### Excerpt provided
# Linear Elasticity Deterministic Inverse Problem

This notebook uses `hippylib` to set up the parametric PDE map and eventually solve a deterministic inverse problem for an uncertain elastic modulus in a linear elasticity problem


## Linear elasticity

We can derive linear elasticity as the minimization of strain energy

$$
\min_u \int_\Omega \psi(\varepsilon(u)) dx - \int_\Omega f\cdot u dx - \int_{\Gamma_N} t \cdot n ds(x)
$$
where $\varepsilon(u) = \frac{1}{2}(\nabla u + \nabla u^T)$
where $u$ is restricted to an appropriate space to satisfy given Dirichlet boundary conditions, $f$ is a body load, and $t$ is a prescribed traction condition. Additionally:

$$
\psi(\boldsymbol{\varepsilon}) = \frac{\lambda}{2} \bigl(\mathrm{tr}(\boldsymbol{\varepsilon})\bigr)^2 + \mu \,\mathrm{tr}(\boldsymbol{\varepsilon}^2)
$$

The minimizer gives us the following system

$$ -\nabla \cdot \sigma(u) = f$$
$$ u = u_D \text{ on } \Gamma_D$$
$$ \sigma \cdot n = t \text{ on } \Gamma_N$$

$$ \sigma(u) = \lambda (\nabla \cdot u) I + 2\mu \varepsilon(u)$$

## Parametric PDE Mapping

In our case we parametrize our model by the elastic modulus:

$$ E = \frac{\mu(3\lambda + 2\mu)}{\lambda + \mu} $$

and we assume the Poisson's ration $\nu = \frac{\lambda}{2(\lambda + \mu)} = 0.4$ to be fixed.

We generate training data samples of $E$ using Gaussian random fields $m$. We assume $E = 1 + \exp(m)$, in order to maintain the coercivity (well-posedness) of the PDE.

## Operator Learning Primary Goal

**We are interested in the mapping from $m$ to the associated displacement field $u(m)$ over a given distribution of $m$**

$$ m \mapsto u(m) \quad \text{ over } \quad m \sim \mu$$


## Finite Element Method

For all tutorials we will utilize the finite element method through the open source library `fenics`


In [None]:
# MIT License
# Copyright (c) 2025
#
# This is part of the dino_tutorial package
# 
# Permission is hereby granted, free of charge, to any person obtaining a copy
# of this software and associated documentation files (the "Software"), to deal
# in the Software without restriction, subject to the following conditions:
#
# The above copyright notice and this permission notice shall be included in
# all copies or substantial portions of the Software.

### Given records
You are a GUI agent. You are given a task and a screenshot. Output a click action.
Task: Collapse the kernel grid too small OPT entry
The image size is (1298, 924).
* * *
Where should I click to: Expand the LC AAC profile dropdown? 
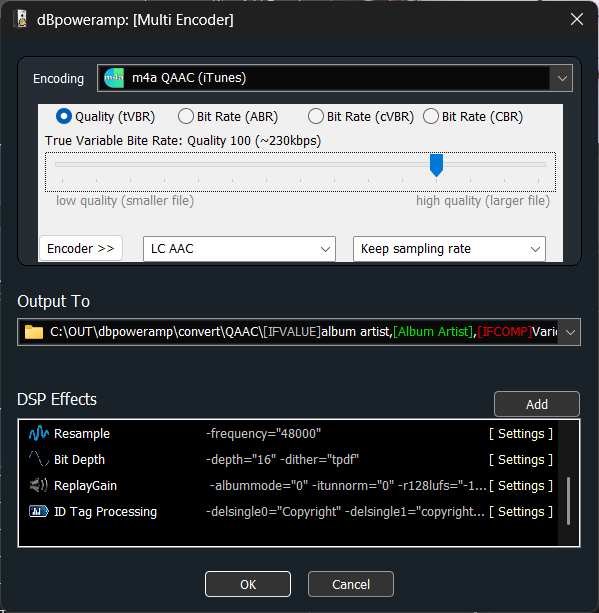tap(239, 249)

### Requirements
**1)** List the section headings that appear below the title of the linear elasticity notebook.
**2)** Carry on with the linear elasticity notebook, starting right after the last line shown.

### Answers provided
**1)**
Linear elasticity
Parametric PDE Mapping
Operator Learning Primary Goal
Finite Element Method

**2)**
#
# THE SOFTWARE IS PROVIDED "AS IS", WITHOUT WARRANTY OF ANY KIND.
# For additional questions contact Thomas O'Leary-Roseberry

import dolfin as dl
import ufl
import math
import numpy as np
import matplotlib.pyplot as plt
import sys, os
import time
sys.path.append( os.environ.get('HIPPYLIB_PATH', "../") )
import hippylib as hp

from linear_elasticity_model import *

# sys.path.append( os.environ.get('HIPPYFLOW_PATH'))
# import hippyflow as hf

import logging
logging.getLogger('FFC').setLevel(logging.WARNING)
logging.getLogger('UFL').setLevel(logging.WARNING)
dl.set_log_active(False)

np.random.seed(seed=42)


### Key Objects

- `settings` defines auxiliary hyperparameters for the PDE problem
- `hippylib.model` is an object that contains all of the sub-objects that define the PDE problem and the associated inverse problem. Within the model we have
    - `hippylib.model.prior` defines the reference distribution for the parameter. We will utilize Gaussian priors, as they allow for the definition of infinite-dimensionally consistent measures for spatially correlated random variables.
        $$ m\sim \mu = \mathcal{N}(\overline{m},\mathcal{C})$$ 
    - `hippylib.model.problem` defines the PDE problem variationally using the finite element method. This contains all of the infrastructure for solving the PDE, including the solver (linear and nonlinear) as well as additional methods that will be utilized to compute derivatives later on.
      $$ \text{Given } m \sim \mu, \quad \text{evaluate} \quad m\mapsto u(m)$$


### Note on extensibility

All of the code is written to intentionally abstract away the PDE model and reference distribution. This is to make it easier to rapid-prototype other PDE problems later with a BYO-PDE problem.
    

## Load the model problem 

In [None]:
# Define some basic settings for 
settings = linear_elasticity_settings()
# Define model
model = linear_elasticity_model(settings)

# This is a python list of three function spaces
# [Vh_STATE, Vh_PARAMETER, Vh_ADJOINT]
Vh = model.problem.Vh


## The prior / reference distribution $\mu$

We seek to model the elastic modulus field as a nonlinear function of a Gaussian random field.
    $$ E(m) = 1 + \exp(m) $$

### Gaussian random fields

We model $m$ as a spatially correlated random field. Towards this end we utilize a self-adjoint fractional elliptic PDE operator for the covariance to impart local spatial coupling.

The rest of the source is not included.